Excerpt to read:

Despite her strength and win rate, though, being a new agent still gives her a clear disadvantage: she has the second-best win rate (53%), but she has a depressing mid-tier pick rate (34%).
Some simple problems that these agents have are that they tend to have strong synergistic abilities (Gravity Well, Seekers) that the devs clearly tried to compensate for with longer animations or complicated wind-ups. But that hasn’t balanced them. In Valorant’s high-paced rounds, it just makes these agents less viable.
Also, many of these new agents rely a lot on team coordination, making them harder to play on their own. This does give them distinction from the OG agents, but since no one can guarantee cooperation in any given game, it just makes fans less likely to want to play them. As long as solo queue exists and is popular, characters like Astra, Skye, and even Killjoy will be harder sells.

Brief:
In the passage on newer Valorant agents, why does reliance on team coordination make fans less likely to play these agents? Answer in one to three sentences. Rely only on the passage on newer Valorant agents.

[Stored records]
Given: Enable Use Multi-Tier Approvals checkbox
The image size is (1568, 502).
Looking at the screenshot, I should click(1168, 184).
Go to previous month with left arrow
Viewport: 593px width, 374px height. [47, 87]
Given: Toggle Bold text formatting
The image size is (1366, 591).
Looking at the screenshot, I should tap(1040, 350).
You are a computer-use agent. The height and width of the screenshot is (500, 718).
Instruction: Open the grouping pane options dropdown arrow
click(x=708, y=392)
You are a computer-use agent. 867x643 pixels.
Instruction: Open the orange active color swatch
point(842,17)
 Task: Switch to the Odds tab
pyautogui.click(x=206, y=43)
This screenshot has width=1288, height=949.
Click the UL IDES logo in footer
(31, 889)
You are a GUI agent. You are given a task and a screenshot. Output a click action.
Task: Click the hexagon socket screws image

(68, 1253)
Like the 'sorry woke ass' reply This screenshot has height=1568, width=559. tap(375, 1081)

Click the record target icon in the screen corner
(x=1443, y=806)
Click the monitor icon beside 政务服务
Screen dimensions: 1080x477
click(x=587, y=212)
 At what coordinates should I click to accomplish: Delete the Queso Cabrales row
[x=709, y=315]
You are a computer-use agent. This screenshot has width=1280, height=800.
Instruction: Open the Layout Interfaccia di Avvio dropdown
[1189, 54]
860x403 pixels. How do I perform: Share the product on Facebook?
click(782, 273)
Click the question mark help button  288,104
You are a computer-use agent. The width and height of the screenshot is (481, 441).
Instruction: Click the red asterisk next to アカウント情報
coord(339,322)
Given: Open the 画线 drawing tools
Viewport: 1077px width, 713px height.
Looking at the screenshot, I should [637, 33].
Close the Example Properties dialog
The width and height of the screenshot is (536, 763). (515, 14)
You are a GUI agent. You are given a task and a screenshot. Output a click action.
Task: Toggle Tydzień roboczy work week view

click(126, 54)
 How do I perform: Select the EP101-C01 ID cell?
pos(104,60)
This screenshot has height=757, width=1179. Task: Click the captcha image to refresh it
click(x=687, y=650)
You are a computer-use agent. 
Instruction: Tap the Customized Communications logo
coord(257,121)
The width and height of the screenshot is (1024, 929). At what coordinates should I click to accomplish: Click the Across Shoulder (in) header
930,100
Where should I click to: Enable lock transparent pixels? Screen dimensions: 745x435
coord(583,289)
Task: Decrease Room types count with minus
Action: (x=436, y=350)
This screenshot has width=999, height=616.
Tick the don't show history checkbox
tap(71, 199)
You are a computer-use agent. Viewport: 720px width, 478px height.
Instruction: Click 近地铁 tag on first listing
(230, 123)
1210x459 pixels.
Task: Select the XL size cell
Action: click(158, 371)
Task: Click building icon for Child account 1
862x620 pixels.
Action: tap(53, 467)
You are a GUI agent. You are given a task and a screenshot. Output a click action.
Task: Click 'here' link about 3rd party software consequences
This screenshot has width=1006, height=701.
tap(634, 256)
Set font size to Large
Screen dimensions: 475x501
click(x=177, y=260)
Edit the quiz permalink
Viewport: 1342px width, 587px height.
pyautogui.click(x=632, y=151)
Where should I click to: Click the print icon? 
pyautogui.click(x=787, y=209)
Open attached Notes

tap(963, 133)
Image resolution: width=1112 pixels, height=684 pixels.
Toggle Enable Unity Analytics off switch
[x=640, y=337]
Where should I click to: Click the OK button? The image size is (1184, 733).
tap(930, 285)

Result for this task:
These agents are harder to play on their own, and no one can guarantee cooperation in any given game. As long as solo queue exists and is popular, that makes them harder sells.